Although I am not a medically trained person, like many folk with a long timeline of medical history, one becomes more informed over time - but usually, only by degrees, following the actual 'latest' experience.
This is why, here within MAO, the patient perspective is SO SO SO valuable: Particularly, for us to participate in a firsthand sharing exchange BEFORE an upcoming phase of treatment. The balanced, more extensive view from the point of empathized reality of another, who has lived the consequences - following the clinical explanations - THAT allows for more of an INCLUSIVE UNDERSTANDING :-o
Thank you so very much for taking the time to document your own experience - it endorses my own concerns but also may help put them into perspective too.
My current surgeons are being openly upfront and do set out the outline of risks that I must consider - and for that, I am grateful.
Please, are you able to give an update in any way as to how your experience has affected your ongoing life now that you have left the hospital environment?
From what you have written, you and your wife have an ongoing challenge.
I can fully appreciate the scenario of 'learning to walk' again - having done so myself - for back in my twenties when my bowel perforated, I too experienced numerous challenges - some of which, like replacement ankle attempts and the like [- many years later -] have implications far beyond the events of even small holes/bowel perforation.
In your own case, I am thinking that your prior bowel history was the setting when upon resection your problems with fistula formation/fecal discharge began.
In my case, I have, generally, been most fortunate for forty years of having a Brooks stoma following my proctocolectomy, for whilst life had its challenges - there was a 'clean' management of a single well-formed spouted stoma. And although one's lifestyle was a 'measured one' - I have lived a pretty full life.
I am now at the stage where unfortunately, whilst I have experienced - eventually, following legal recourse in order to ensure the same - good private surgical repair following the explantation of my TIES device and subsequent problems attendant thereto, I now find I am faced with the need for further surgery in that repair ....
..... So as I have extensive adhesions [scar tissue] the net result is a very VULNERABLE BOWEL which with the utmost surgical expertise being employed, there is a very real likelihood of bowel puncture and the all/some/most of the complications you have so experienced within your own situation.
I wonder, therefore, "How is life now that you have returned home"?
As you appreciate, our circumstances are different and I have far less of my tract remaining than yourself - but, nonetheless, your own experience of discharging fistula management is particularly insightful for me ..... and may, should this occur with me ...... be helpful to know more.
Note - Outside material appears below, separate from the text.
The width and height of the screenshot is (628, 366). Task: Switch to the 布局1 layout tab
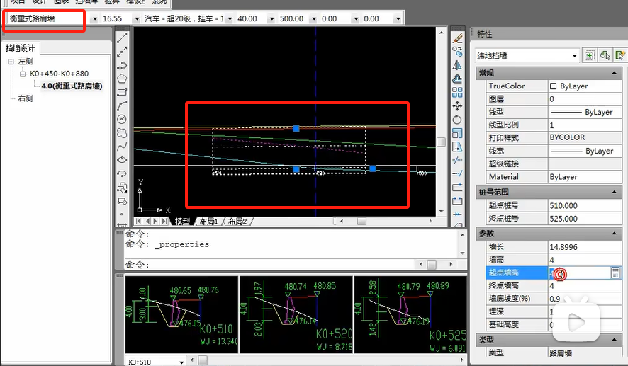tap(207, 222)
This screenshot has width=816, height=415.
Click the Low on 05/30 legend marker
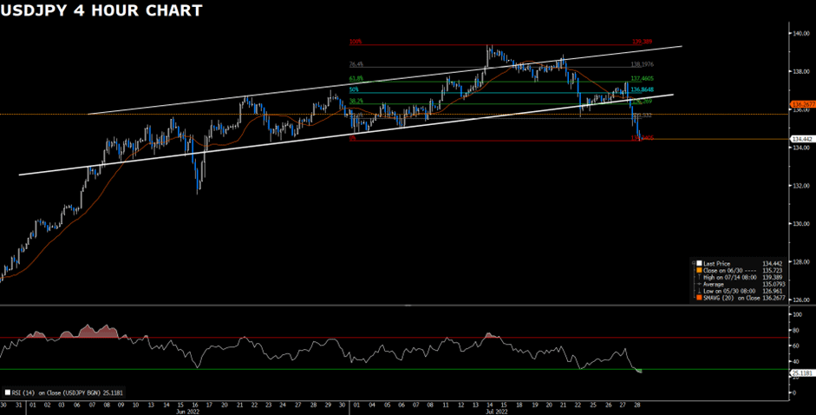[698, 292]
A separate discourse would probably be needed for full appreciation of what wound management was employed - for even within my own deep sinus network discharge around quite an extensive parastomal area .... I only had a consultation with a consulting dermatologist clinician, and practically, was left pretty well to my own resourceful home - house/bedroom confines - to air manage my air healing and applied tapes protections whilst continuing to experience the pain levels that went on for many, many months.
Over time - and I would be interested to learn of timelines - have your fistulas finally healed altogether? Or do you still experience consequences therefrom?
I also appreciate - from your own narrative, that you have had the benefit of specialist wound healing treatment - such professional specialist knowledge and experience must have been so valuable in progressing your healing. For I hear loud and clear the home management challenges too!
So often we have so little understanding PRIOR to events - WHAT OUR AGREEMENTS/EXPECTATIONS POTENTIALLY HOLD FOR US.
It is the patient who lives on through the reality of life - long after interventions within the operating theatre.
Naturally, I am very concerned, for my personal application as regards my upcoming surgery, because I do understand the very real possibility of bowel puncture - and also the possibility of fistula complications following that ..... not to mention the fact of possible loss of further bowel to the point of vein feeding becoming a necessity.
You have mentioned your bleeding, and blood clots, and indeed the consequence of these. Not something to dismiss!
Whilst what we are exchanging here is tough call stuff, your very sharing of it provides me with a balance for my concerns - as you appear to have come through .....
Hence, I enquire how you 'travel' your journey today?
Thank you so much,
with much gratitude,
I send you - and your wife, blessings
~ ~ ~ ~ ~ waves ~ ~ ~ ~ ~
from the Welsh-Mid UK hills
BW
Jayne
... BTW ... I love the 'We're in it together' image of your profile - the cycle of love, care, and connection says it all! :-)
PS I am not a premium member at present - so my exchanges are all in the public forum - and I do appreciate this and hold no expectation for details ..... So please, do accept my sincere thanks for that which you have shared - I am particularly grateful. TY again.